CLEMSON — The Pete and Sally Smith Foundation has committed $100,000 to support Clemson’s Joseph F. Sullivan Center, a nurse-managed clinic located on the university’s campus. Beyond supporting campus wellness for Clemson students, faculty and staff, the Joseph F. Sullivan Center provides outreach to many underserved communities throughout the Upstate of South Carolina through the use of mobile health clinics.
The Sullivan Center has used mobile health clinics for 28 years and is taking steps to expand this effort. The center plans to use the $100,000 gift from the Pete and Sally Smith Foundation to purchase two mid-sized SUVs that it will employ to more efficiently provide follow-up visits or specific health care services in conjunction with the center’s larger mobile clinic.
These additions will effectively create a fleet of vehicles to provide low-cost health care to those in need. Paula Watt, executive director of the Sullivan Center, said this gift will enable the center to support more locations and remove barriers to care in rural communities, particularly those in Oconee County.
Watt said these additional vehicles are only part of a planned expansion that the center hopes to continue in the near future. The center hopes to acquire and outfit additional units that can single-handedly hold smaller clinics or conduct mini-campaigns in conjunction with the larger unit and those made possible by the foundation.
“We’ve used the larger mobile clinic to make big pushes across the state that have improved health care outcomes for underserved populations,” Watt said. “These new units will act as satellites to that main unit, providing targeted visits and more specific services to patients we encounter during those initial pushes.”
The services these units can provide will depend entirely on how they are outfitted.

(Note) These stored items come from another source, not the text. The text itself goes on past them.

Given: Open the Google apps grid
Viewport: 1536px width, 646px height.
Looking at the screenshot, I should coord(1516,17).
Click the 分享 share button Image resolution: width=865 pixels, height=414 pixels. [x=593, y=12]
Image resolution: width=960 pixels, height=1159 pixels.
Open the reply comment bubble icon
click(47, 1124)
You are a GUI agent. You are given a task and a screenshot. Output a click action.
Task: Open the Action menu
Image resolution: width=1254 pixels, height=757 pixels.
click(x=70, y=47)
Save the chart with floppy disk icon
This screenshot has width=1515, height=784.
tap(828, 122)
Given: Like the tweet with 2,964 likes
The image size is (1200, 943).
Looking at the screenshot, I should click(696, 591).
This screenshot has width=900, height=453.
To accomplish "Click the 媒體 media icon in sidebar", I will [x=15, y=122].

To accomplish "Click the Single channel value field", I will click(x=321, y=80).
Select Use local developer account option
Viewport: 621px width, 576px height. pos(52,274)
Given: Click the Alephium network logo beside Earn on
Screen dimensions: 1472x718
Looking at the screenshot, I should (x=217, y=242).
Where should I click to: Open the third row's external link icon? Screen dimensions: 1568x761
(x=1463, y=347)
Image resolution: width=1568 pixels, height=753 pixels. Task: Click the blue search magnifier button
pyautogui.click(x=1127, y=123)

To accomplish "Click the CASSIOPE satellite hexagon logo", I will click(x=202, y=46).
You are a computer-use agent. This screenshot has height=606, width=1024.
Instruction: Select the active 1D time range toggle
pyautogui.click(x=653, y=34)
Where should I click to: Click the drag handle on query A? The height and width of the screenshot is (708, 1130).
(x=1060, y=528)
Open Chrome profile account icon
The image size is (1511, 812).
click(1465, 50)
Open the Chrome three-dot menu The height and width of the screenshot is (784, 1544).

Watt said the center plans to include screening technology on board one or both units that will allow staff to perform wellness-based chronic disease prevention, follow up to breast and cervical cancer screenings, cardiovascular screening and education, and general acute and chronic care.
Watt said the center’s staff has already begun to refer to these units as Compact Utilities for Basic Services or CUBS. Like the larger unit, the smaller CUBS will be outfitted with solar technology that will provide environmentally friendly power for the units when parked that reduces operating costs.
Expanding mobile outreach efforts will provide students from multiple departments at Clemson with the opportunity to understand and solve problems for South Carolina’s most vulnerable citizens. Thanks to mobile outreach efforts over the last 10 years, Watt said the center has increased clinical encounters from around 4,500 per year to nearly 13,000.
“Every encounter is a patient who is receiving information or services they would otherwise go without,” Watt said. “Plus, our students are getting real, hands-on experience with this population and understanding the difficulties these individuals face in obtaining health care in general.”
The Pete and Sally Smith Foundation primarily supports charitable causes in the areas of education, the environment, and medical research/disease management in Rhea County, Tennessee, and Oconee County, South Carolina.
Located on the first floor of Edwards Hall on the Clemson campus, the Joseph F. Sullivan Center is a nurse-managed health center that provides health services to Clemson employees and community outreach programs to rural and underserved communities and individuals. The Sullivan Center is part of Clemson’s College of Behavioral, Social and Health Sciences.